People with BDD will take extreme, dangerous steps to try to correct an imagined flaw. Women who see imagines blemishes on their face may begin to scratch at them trying to remove them. This can eventually cause rips in the skin and real scars. Men may take huge, life-threatening amounts of steroids or other drugs trying to achieve an impossibly large physique.
BDD and OCD are not the same. Although BDD and OCD have many similar characteristics they are not the same. BDD is a very specific obsession and is often misdiagnosed by psychiatrists and psychologists as OCD. This is a problem, since the treatments are different.
Successful treatment is possible but the feeling never goes away completely. People with Body Dysmorphic disorder can lead healthy, happy lives, but there will be periodic relapses. In some ways it is like an addiction. There is no such thing as an ex-addict or an ex-alcoholic. People with those issues will say that the problem is always lurking in the background. BDD is the same. It can be handled with mental health professional treatment, but it must always be actively guarded against.

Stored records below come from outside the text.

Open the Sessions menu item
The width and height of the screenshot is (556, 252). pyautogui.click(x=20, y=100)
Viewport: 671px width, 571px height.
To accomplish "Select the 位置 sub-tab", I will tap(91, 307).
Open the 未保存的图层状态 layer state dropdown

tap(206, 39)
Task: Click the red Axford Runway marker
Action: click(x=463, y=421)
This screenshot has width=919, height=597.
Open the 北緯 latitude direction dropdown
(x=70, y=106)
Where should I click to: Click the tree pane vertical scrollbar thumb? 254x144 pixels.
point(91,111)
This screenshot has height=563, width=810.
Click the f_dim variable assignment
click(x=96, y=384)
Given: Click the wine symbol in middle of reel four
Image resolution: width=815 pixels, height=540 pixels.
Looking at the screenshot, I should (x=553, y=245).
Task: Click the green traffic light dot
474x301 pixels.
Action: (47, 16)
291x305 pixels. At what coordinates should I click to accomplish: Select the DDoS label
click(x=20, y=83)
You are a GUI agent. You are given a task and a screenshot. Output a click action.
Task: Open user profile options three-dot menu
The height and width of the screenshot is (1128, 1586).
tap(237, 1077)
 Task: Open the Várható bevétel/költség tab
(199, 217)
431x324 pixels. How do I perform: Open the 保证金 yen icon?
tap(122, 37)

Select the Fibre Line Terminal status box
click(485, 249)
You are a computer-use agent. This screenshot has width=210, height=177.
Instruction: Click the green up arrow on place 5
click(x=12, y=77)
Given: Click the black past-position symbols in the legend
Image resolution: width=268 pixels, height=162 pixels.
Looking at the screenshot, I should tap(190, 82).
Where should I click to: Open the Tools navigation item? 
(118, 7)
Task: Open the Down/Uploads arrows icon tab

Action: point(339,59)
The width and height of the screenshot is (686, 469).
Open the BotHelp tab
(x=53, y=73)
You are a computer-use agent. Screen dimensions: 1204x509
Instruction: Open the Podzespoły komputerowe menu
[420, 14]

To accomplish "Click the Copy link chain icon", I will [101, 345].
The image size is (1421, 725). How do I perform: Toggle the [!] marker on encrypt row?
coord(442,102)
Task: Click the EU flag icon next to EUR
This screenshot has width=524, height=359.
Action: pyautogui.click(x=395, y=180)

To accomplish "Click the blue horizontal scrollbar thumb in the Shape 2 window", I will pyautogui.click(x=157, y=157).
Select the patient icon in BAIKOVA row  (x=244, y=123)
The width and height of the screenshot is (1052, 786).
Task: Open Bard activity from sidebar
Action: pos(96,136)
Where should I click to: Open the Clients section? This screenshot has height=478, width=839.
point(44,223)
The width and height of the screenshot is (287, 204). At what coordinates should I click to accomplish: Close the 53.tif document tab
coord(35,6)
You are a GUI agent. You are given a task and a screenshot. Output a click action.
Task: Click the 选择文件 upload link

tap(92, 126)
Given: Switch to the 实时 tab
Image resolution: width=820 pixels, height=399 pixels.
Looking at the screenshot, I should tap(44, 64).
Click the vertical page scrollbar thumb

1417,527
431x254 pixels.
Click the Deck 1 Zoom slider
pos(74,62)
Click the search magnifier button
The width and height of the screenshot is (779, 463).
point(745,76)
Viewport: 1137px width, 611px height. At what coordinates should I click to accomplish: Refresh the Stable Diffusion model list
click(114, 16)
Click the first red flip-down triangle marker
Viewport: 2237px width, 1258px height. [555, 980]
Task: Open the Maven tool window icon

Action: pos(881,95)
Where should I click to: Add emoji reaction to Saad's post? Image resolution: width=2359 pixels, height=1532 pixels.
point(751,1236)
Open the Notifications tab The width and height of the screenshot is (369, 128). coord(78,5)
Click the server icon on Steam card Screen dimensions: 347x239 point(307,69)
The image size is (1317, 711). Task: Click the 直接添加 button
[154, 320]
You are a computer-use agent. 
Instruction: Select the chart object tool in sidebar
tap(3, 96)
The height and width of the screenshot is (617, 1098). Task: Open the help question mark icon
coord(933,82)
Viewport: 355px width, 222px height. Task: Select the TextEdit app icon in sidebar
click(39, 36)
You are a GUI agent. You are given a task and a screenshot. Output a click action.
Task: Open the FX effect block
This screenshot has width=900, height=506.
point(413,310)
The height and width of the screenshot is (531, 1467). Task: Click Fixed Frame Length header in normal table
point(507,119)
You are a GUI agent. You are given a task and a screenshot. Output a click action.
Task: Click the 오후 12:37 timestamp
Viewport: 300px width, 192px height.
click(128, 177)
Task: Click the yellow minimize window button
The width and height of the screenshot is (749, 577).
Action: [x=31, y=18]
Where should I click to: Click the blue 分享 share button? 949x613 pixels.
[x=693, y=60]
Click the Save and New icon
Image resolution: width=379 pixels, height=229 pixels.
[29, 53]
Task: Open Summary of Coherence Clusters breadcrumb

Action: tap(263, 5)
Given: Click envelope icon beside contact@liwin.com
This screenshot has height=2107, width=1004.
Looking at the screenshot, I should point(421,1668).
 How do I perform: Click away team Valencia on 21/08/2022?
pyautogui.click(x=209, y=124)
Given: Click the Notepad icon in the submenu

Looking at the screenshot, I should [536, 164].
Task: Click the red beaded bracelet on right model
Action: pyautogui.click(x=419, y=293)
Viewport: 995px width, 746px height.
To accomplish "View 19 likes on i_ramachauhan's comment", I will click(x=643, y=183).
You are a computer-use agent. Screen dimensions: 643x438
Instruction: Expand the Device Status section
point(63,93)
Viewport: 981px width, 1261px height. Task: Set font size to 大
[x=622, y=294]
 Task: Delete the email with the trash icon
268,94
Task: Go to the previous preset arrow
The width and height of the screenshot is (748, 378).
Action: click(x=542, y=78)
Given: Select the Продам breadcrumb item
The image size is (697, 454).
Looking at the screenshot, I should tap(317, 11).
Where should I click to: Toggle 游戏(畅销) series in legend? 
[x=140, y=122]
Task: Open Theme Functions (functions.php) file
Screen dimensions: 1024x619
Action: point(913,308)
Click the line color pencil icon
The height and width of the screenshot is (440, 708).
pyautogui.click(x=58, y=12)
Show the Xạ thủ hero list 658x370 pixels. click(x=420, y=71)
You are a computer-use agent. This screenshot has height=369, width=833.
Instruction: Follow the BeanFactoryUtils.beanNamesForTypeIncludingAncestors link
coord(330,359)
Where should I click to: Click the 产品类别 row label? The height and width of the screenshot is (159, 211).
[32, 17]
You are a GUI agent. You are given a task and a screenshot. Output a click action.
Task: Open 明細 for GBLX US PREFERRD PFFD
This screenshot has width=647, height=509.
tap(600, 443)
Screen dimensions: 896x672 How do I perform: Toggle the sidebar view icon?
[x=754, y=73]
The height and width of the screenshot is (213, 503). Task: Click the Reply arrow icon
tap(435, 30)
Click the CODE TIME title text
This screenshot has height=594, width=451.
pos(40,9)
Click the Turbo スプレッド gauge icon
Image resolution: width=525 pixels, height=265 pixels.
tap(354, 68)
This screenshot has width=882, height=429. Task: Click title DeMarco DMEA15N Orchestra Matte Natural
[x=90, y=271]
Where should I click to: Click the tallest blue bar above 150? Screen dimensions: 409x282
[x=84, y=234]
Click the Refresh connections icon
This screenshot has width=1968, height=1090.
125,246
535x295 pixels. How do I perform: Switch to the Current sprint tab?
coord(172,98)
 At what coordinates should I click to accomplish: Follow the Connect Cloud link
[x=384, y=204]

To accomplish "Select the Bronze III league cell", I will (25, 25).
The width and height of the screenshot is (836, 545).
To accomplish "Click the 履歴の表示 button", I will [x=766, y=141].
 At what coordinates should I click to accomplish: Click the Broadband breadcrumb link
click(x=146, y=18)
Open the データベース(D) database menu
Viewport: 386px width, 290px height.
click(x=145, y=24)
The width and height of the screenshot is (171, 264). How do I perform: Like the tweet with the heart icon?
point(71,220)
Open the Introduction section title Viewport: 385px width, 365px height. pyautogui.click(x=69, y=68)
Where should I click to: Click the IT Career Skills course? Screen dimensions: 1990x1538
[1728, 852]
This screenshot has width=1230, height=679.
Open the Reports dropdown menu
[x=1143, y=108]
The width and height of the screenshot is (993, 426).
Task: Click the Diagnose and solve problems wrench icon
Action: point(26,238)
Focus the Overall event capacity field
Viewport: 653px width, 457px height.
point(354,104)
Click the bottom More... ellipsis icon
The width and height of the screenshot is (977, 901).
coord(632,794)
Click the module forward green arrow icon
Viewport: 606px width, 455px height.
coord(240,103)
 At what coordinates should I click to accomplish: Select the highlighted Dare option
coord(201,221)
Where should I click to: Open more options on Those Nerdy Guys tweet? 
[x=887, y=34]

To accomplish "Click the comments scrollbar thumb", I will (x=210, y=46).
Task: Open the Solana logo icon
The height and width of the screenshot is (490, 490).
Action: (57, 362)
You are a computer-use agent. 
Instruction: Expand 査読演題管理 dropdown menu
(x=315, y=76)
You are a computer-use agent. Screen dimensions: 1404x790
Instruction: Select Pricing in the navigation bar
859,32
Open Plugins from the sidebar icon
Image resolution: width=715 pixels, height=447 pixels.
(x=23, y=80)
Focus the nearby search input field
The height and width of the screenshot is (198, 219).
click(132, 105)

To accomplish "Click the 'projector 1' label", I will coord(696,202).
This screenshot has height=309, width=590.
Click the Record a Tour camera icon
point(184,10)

One of the best books ever written about what it is like to have mental illness is I Don’t Want To Be Crazy by Samantha Schutz. In this book of poetry, Samantha Schutz writes:
I am in a house.
I am in one room, and my anxiety is in another.
It’s close. I can feel it. I can go to it.
But I won’t.
Those courageous words demonstrate clearly the years long lonely struggle people with mental illness face.
Most psychiatrists or psychologists do not specialize in Body Dysmorphic Disorder. Therefore, it is important that if you or someone you love needs help you find the right treatment. Don’t be afraid to ask doctors how much they know about BDD, and if they have treated anyone with this condition before.
Hopefully this article has been helpful. Please look up more about this condition. If we have gotten even one person with Body Dyrmorphic Disorder to seek help, then we will consider this blog a success.